The security implications (giving all your corporate communications to an outside party who reserves the right to do whatever they want with it including selling it to the highest bidder) outweigh even the massive privacy problems with gmail and Google in general.

jwenting 1,905 duckman Team Colleague
JButton clickMe = new JButton("Click Me!");

After that all you have to do is map the actionevent from the buttonclick to a method that reads out the screen, generates an email using JavaMail, and sends it off.
See any Swing tutorial for the first part, and the JavaMail docs for information on the second.

jwenting 1,905 duckman Team Colleague

you can't write to a file inside a jar.

jwenting 1,905 duckman Team Colleague

it will work on any CPU as long as there's a version for the operating system you're using.

jwenting 1,905 duckman Team Colleague

congratulations. That's just about the highest number of buzzwords I've ever seen in a single job description.

jwenting 1,905 duckman Team Colleague

You can save anything you want. It's just a bag o'bytes on the disk (or whatever storage medium you're using) after all.

Just use the correct stream classes (things like ByteArrayOutputStream) and set the file flags correctly (you may want a RandomAccessFile).

jwenting 1,905 duckman Team Colleague

and there's only 3 things women like: shopping, watching Oprah, and pissing off men...

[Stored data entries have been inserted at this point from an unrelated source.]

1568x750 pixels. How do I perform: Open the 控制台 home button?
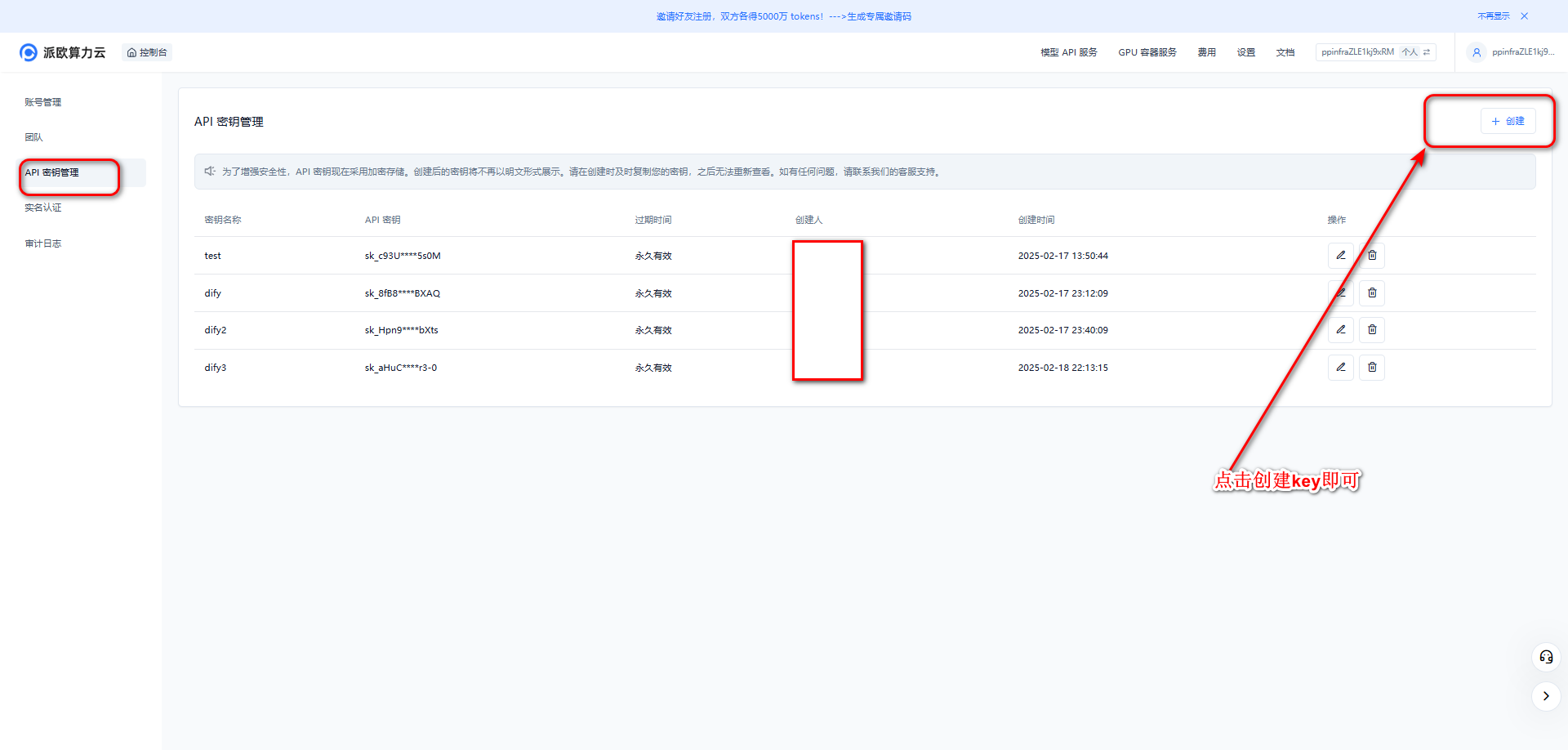147,52
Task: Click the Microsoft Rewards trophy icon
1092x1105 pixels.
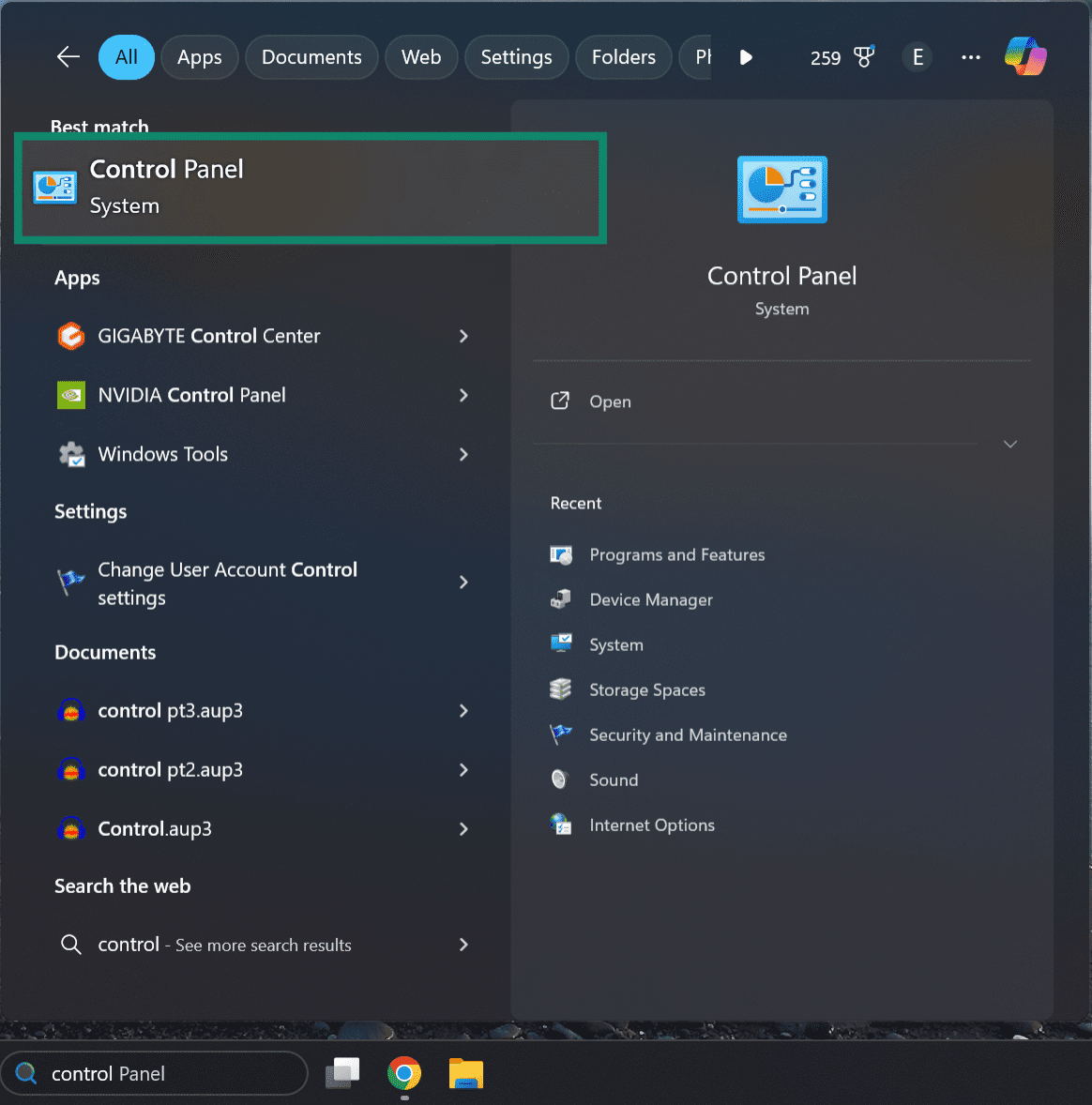Action: tap(863, 56)
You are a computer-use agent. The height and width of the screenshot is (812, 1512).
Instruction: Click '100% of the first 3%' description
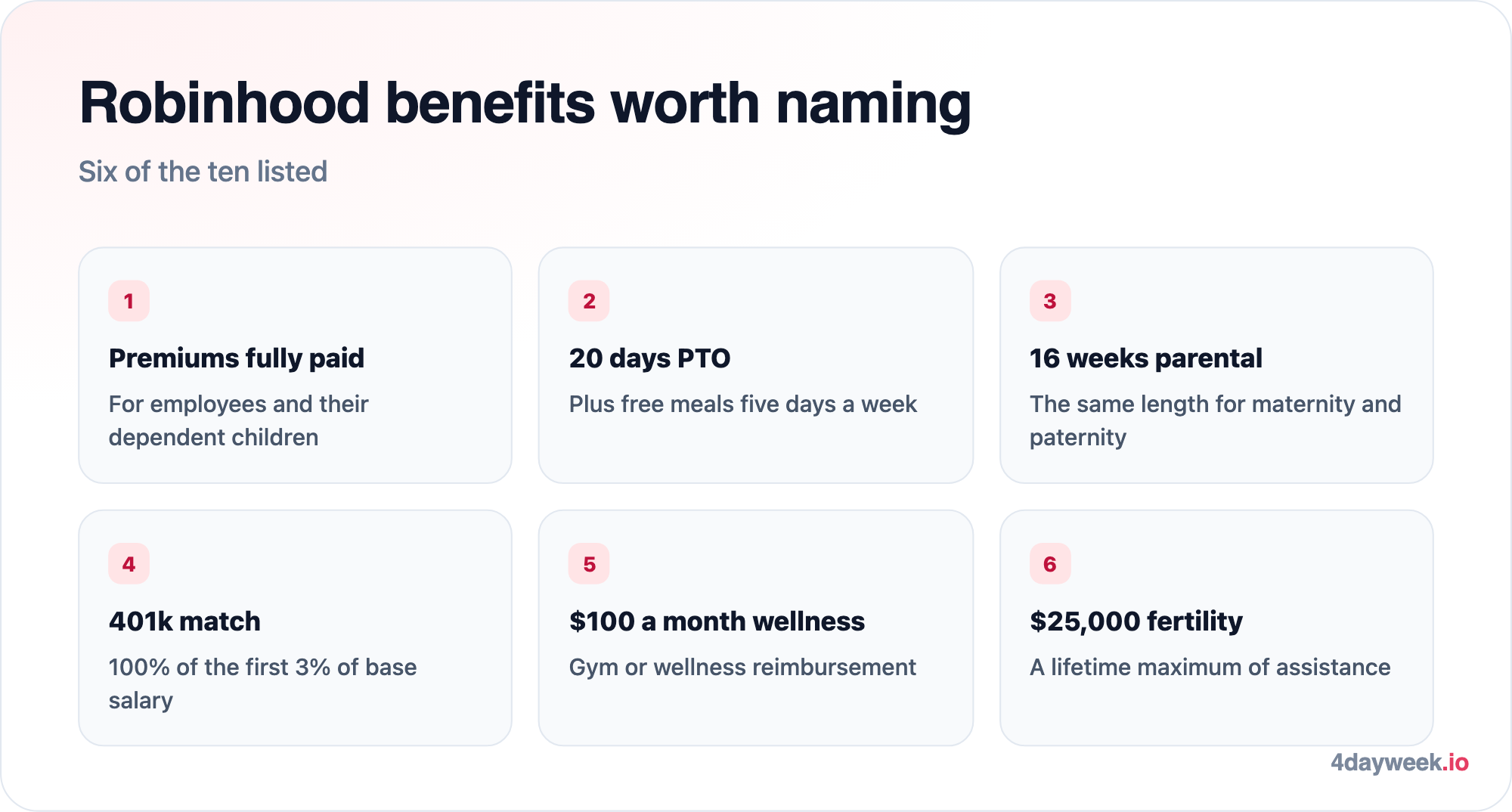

jwenting 1,905 duckman Team Colleague

any code you write during office hours belongs to the company, not just complex code.
Depending on your contract (and legal conditions in your locale) they could even claim that any code you write during your spare time belongs to them as well.

jwenting 1,905 duckman Team Colleague

I know JBuilder and ANT (and JBuilder uses ANT for it) can generate the manifest for you if you tell them the required information (like the main class...).
Comes in handy when you want an ANT script that does everything from compiling to testing to building your distribution archives.
RTFM to find out how.

jwenting 1,905 duckman Team Colleague

check the documentation of the jar command.
If you insist on using an IDE to prevent you from learning the language and its tools use its documentation as well.

jwenting 1,905 duckman Team Colleague

you can't use any of the standard List classes for that.
There's a SortedSet which you could use but it isn't a List.

Either use another style of Collection or write your own SortedList which I've actually done about 2 years ago, took me only a few hours.
Can't give you the code, it belongs to the company, but it's rather simple to wrap a List interface around a SortedSet (for example).

jwenting 1,905 duckman Team Colleague

apart from renaming the function "median" to "average" to better reflect its function?
And of course renaming the local variable "average" to something like "sum" to reflect its function.
What's the reason for returning the stream from your "vec" function when you then discard the darn thing?